Complexity, Risks, and Opportunities
We live in a complex world.
This complexity creates a very challenging operating environment for businesses and public institutions. Organizations have never had to operate with as many technological, political, and socioeconomic dependencies as they do now in our globally connected economy.
Weather on one side of the world can disrupt supply chains on the other. Political risk in countries many have never heard of changes prices of chains of connected goods. Politics can shut off or open up large markets overnight. Technological systems iterate so quickly that everyone is always behind in some capacity. Consumer preferences can turn on a dime as fads now spread globally through open communication platforms. The world is more connected and faster moving than ever before.
The connectivity and pace of change has created situations in which a catalyst for change in one market or region impacts the entire global system. Technological and socioeconomic catalysts have always had the potential for disruptive change. Mass production that enabled cheap goods, improved sewage and clean water which drastically extended life expectancy, the Green Revolution that increased agriculture output, genomics and biotechnology, and the personal computer all had this system-wide effect.

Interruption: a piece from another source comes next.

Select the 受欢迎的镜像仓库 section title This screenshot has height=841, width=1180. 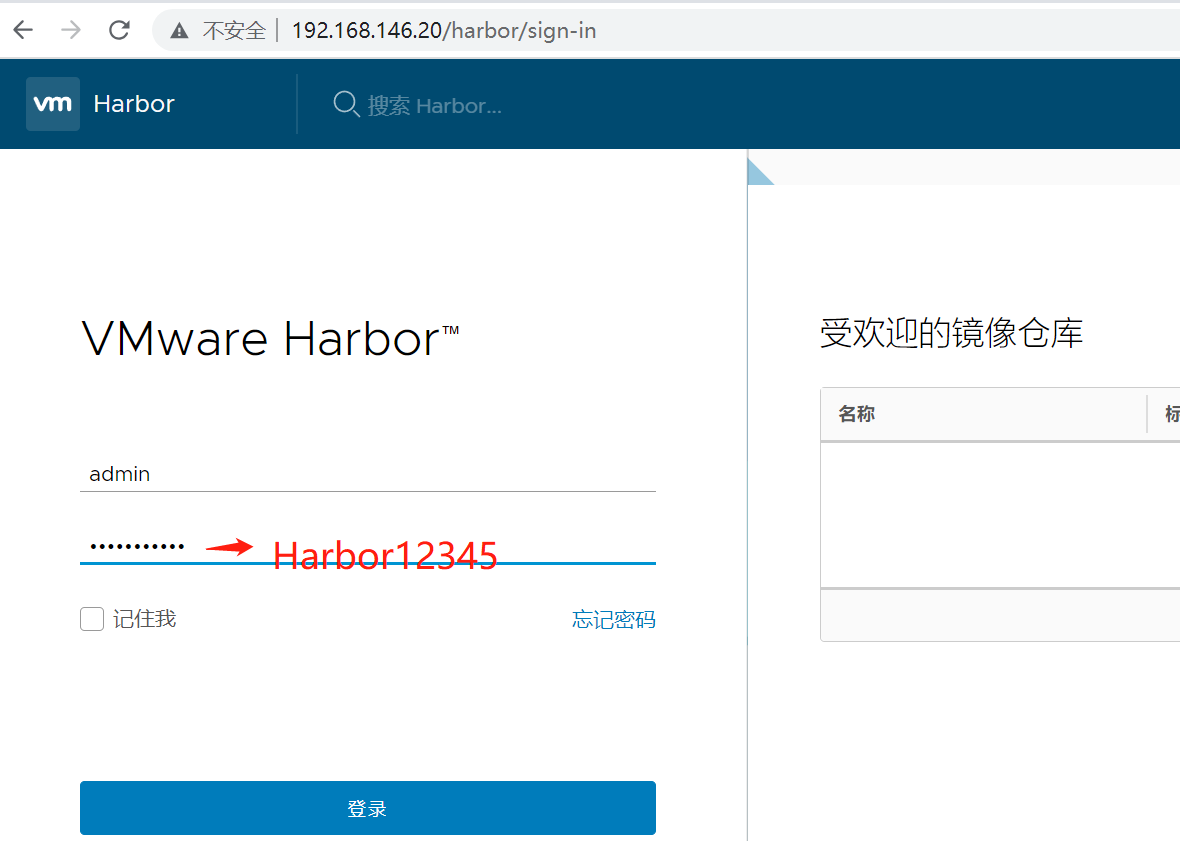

But while these changes were truly global catalysts, they were few and far between.
The pace of technological innovation and the scale of global connectivity are compressing the cycle time between catalysts and magnifying effects that once would have been regionally contained. We have entered an era where system-changing phenomena are occurring quickly, with widespread economic and social effects. While these phenomena are widely known, their effects are unclear. Markets will respond in some fashion to urbanization, megacities, aging workforces, additive manufacturing, machine learning, connected devices, and the multitude of other changes we face.
This is an exciting and dangerous time for businesses. On the one hand, markets are large and hungering for the next new thing, be that a product, delivery system, housing module, software, or service solution. On the other hand, markets can move so quickly that it is easy to miss being on the leading edge of the next new thing, and new market entrants frequently have the advantage over more established, slower-changing companies.

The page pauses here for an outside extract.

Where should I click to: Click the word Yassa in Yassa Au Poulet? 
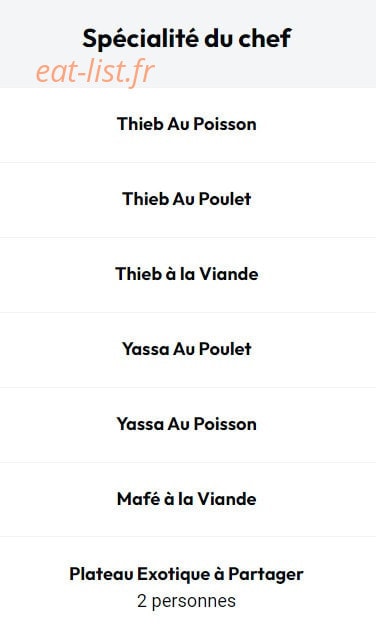[145, 349]
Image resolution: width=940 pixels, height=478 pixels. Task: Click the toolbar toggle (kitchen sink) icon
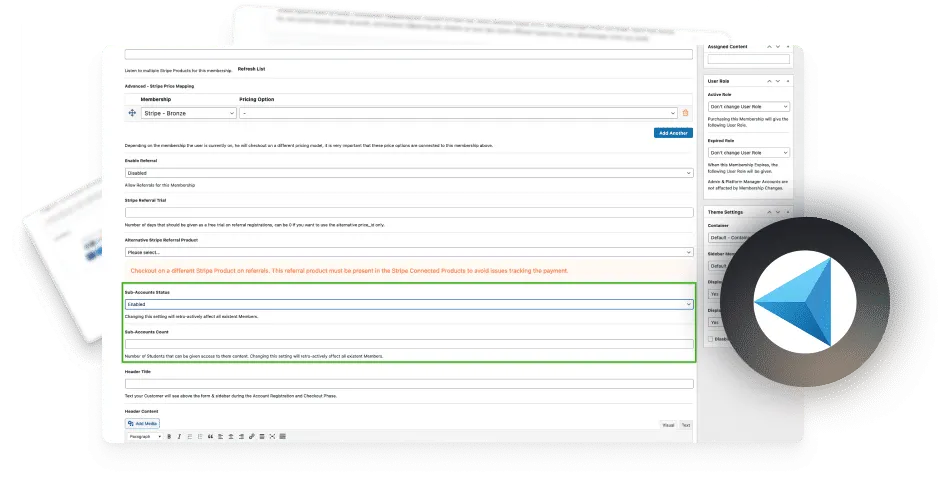pyautogui.click(x=282, y=437)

There are several elephants in the room that few want to acknowledge and address. For example, we know that cities must change somehow to accommodate more people, vehicles, and moving parts than ever before. We also know that the demographic mix of developed economies is changing, as wealthy people have fewer children. We know that machine learning is important, and will probably change things. But the natural tendency is to not do anything about these big changes until we are directly confronted with market impacts, at which point it is often too late to stay ahead of the resulting challenges.
There are real reasons why companies and public institutions defer action. Most importantly, it is hard to know what to do. Timing the specific market impacts of structural changes is a difficult and complex task, and there are risks to making moves too early—or too late. The human element comes into play, as individuals tend to focus on short-term milestones that are aligned with bonuses and promotion hurdles rather than macro, overarching issues that are most crucial to their respective organizations in the long-term.
Great business and public institutions generally succeed because they are experts at executing the day-to-day tasks that support ongoing operations in highly competitive markets. These organizations run lean and tend not to have a great deal of capacity for additional tasks. It is hard to be excellent at both current operations and transformation for an uncertain future simultaneously. Thus, when confronted with both a strategically critical but not immediate issue, and a more tactical issue that stands to impact quarterly revenue, organizations tend to focus on the near-term issue.
While this is understandable, it leaves organizations exposed to the effects of changing markets. In some cases, this exposure results in increased risk of being disrupted by new market entrants or customer preferences. In other cases, it leads organizations to miss out on significant opportunities that emerge when markets shift.
We built the Grayline Group to help our clients fill this gap — positioning their organizations to seize opportunity, while mitigating risk resulting from emerging market changes.
Planning and Change Management
Grayline brings together experts, data, and solutions to help our clients identify, understand, and navigate the catalysts that will drive structural change to the global system in upcoming years. Our business is a platform for industry, research, and policy professionals from across disciplines to come together — merging expertise to help create awareness and solutions for our clients.
We cultivate deep expertise in the emerging catalysts that are sources of both disruption and innovation. These tend to be issues that organizations know are important, but are not areas where companies generally dedicate resources to develop expertise. To fill this gap, we bring together teams of professionals who have had the opportunity to focus on these issues in business, academia, and the public sector.
Each of the catalysts we study impacts businesses and public entities in multiple sectors. For example, businesses in the transportation, aerospace, and energy industries are all impacted by the growing trend towards urbanization and smart cities, but they need to make different strategic decisions to adapt based on the specifics of their industry. Our view is that catalyst expertise is valuable in its own right, but becomes truly powerful when combined with a deep industry perspective that allows companies to understand how these forces of change will specifically affect their industry. We are building teams with industry veterans and experienced executives to provide this perspective.
This intersection is where the Grayline Group creates value. Our industry experts contextualize key catalysts so that they are relevant and actionable to businesses and public entities. This context allows our teams to make very specific observations and strategy recommendations to help our clients prepare, which we deliver through our advisory and event-based service offerings.
Grayline is an enduring company that will evolve to incorporate new catalysts and industries as conditions change. The world is not getting any easier to navigate, and we are confident that there will be no lack of emerging problems to help solve.